◆ SUPPLIED PASSAGE
-------
Post by classical_Liberal »

I'd be very interested to see how the question on pg 15 was worded. Frugalism vs minimalism. Using those specific words would probably have skewed the results due to self identification. However the definitions used are interesting. Fugalism is to save money, whereas minimalism is to reduce consumption. Using those definitions, it seems there may be some motivational information there, also some idea of the consumer vs producer mentality.

Only 8% have a "number" under 500K. This could be skewed because, as @fish pointed out, we are dealing with wealthier subset of people 45+. Many years of hedonistic adaptation added to probably higher salaries at that point in life bring up the average. Still though, 500k+ in liquid assets seems such a far flung, very long term goal for a median household with income of around 50K post tax. Assuming they start from scratch and create a 50% savings rate (no small feat in Wheaton level change), It'll still take 15 years to reach that 500K. For someone who is miserable in their work life now, that's a pretty hard sell. Work hard, change self, cut spending by 50%, then wait another 15 years just have what most in FIRE would consider a bare minimum.
-------
◆ AVAILABLE DATA
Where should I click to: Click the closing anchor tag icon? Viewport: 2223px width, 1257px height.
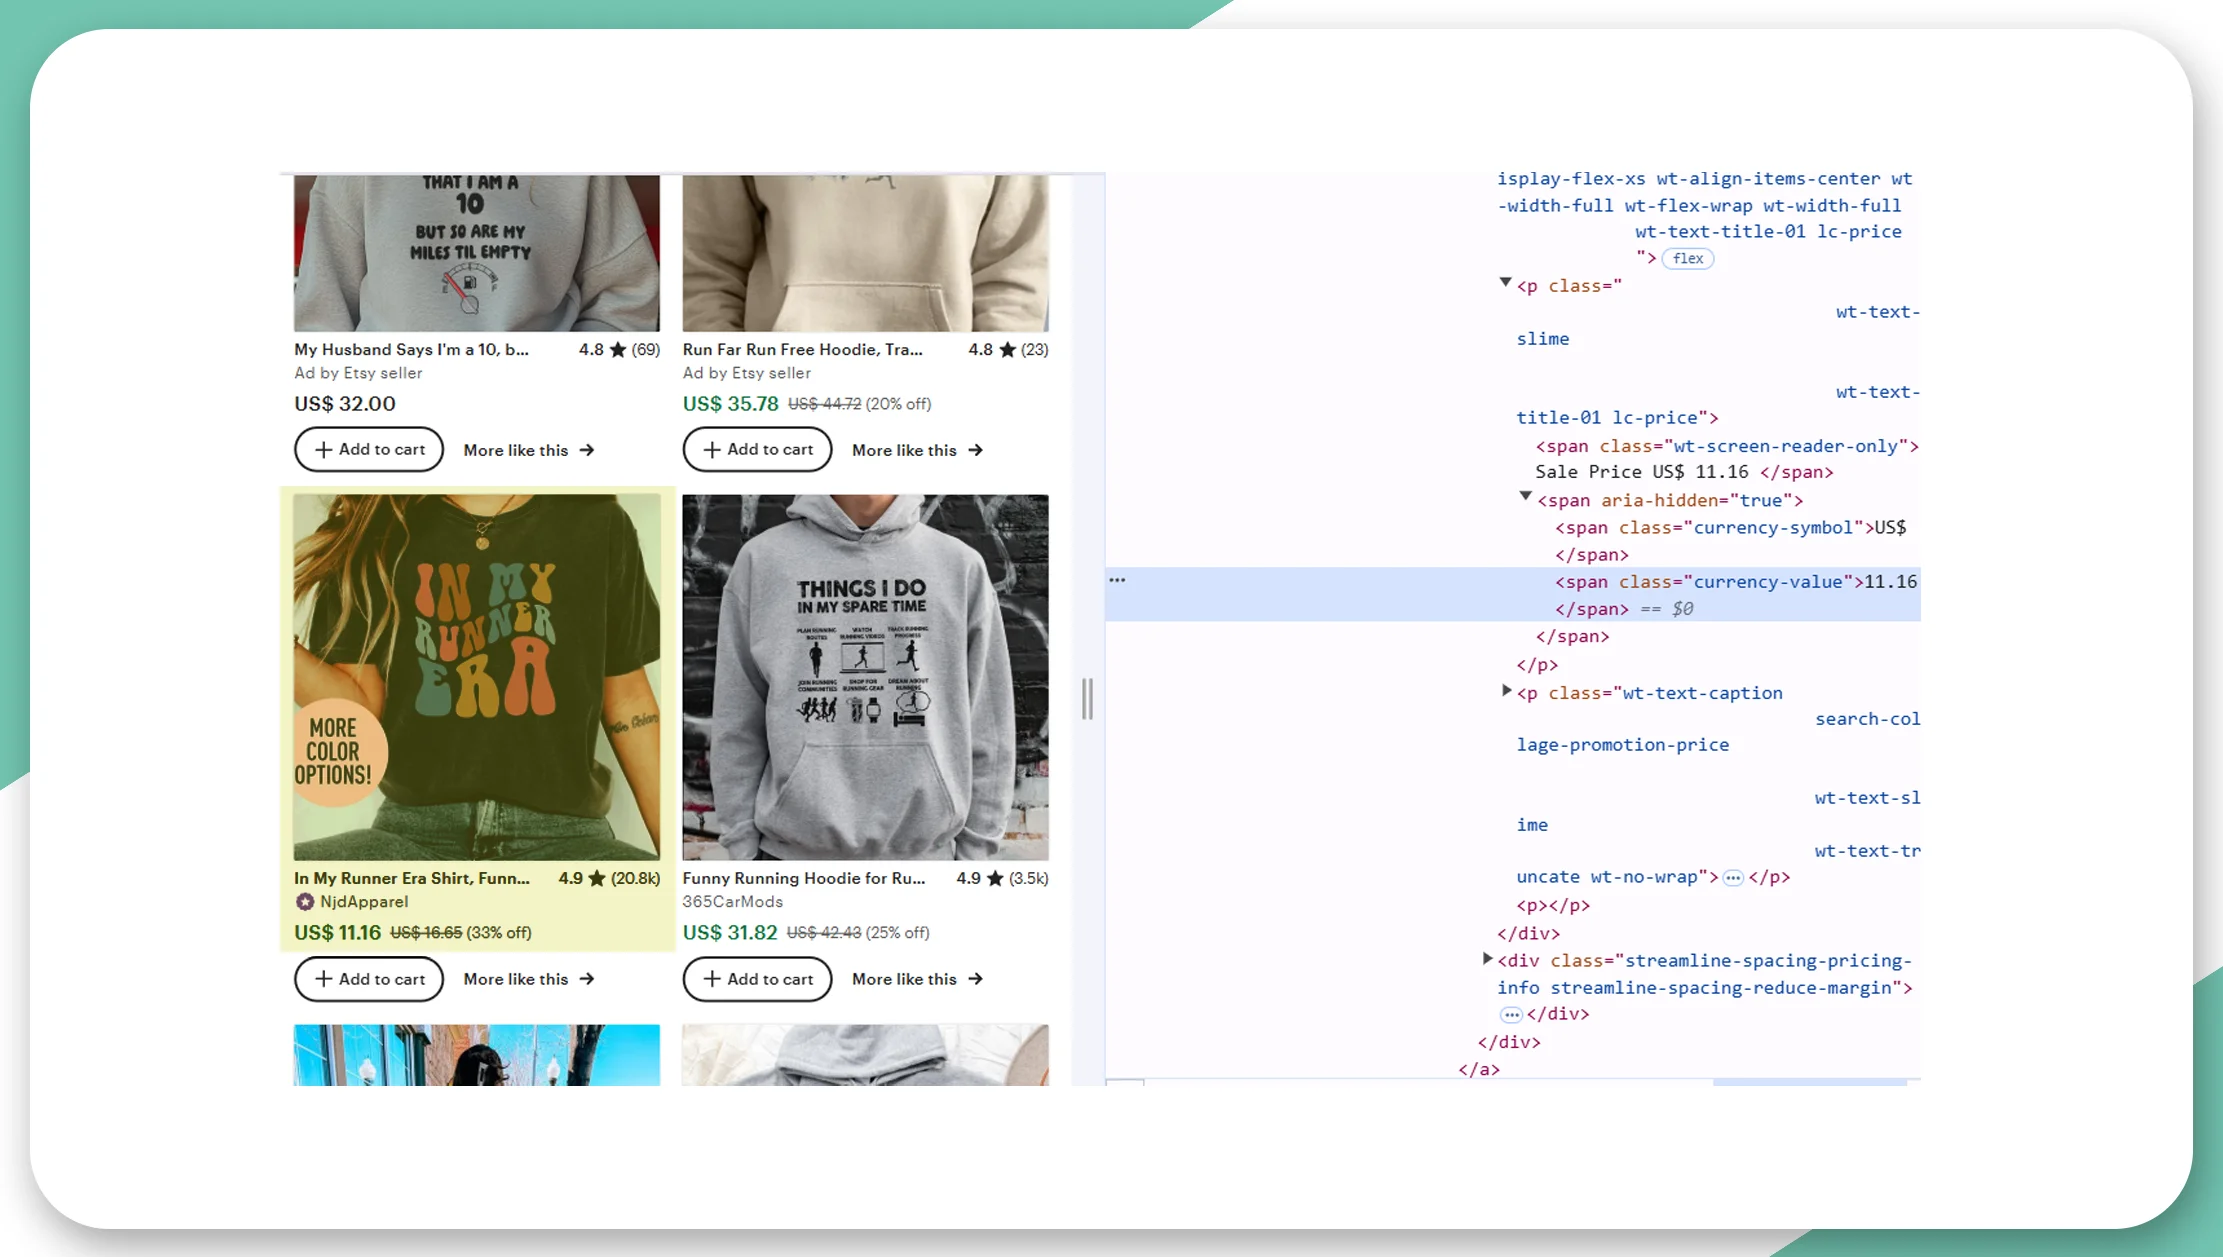1478,1068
-------
◆ SHORT PROBLEM
Write out the forum post on frugalism and savings from "I'd be very" up to and including "vs producer mentality.", word for word.

◆ EXERCISE ANSWER
I'd be very interested to see how the question on pg 15 was worded. Frugalism vs minimalism. Using those specific words would probably have skewed the results due to self identification. However the definitions used are interesting. Fugalism is to save money, whereas minimalism is to reduce consumption. Using those definitions, it seems there may be some motivational information there, also some idea of the consumer vs producer mentality.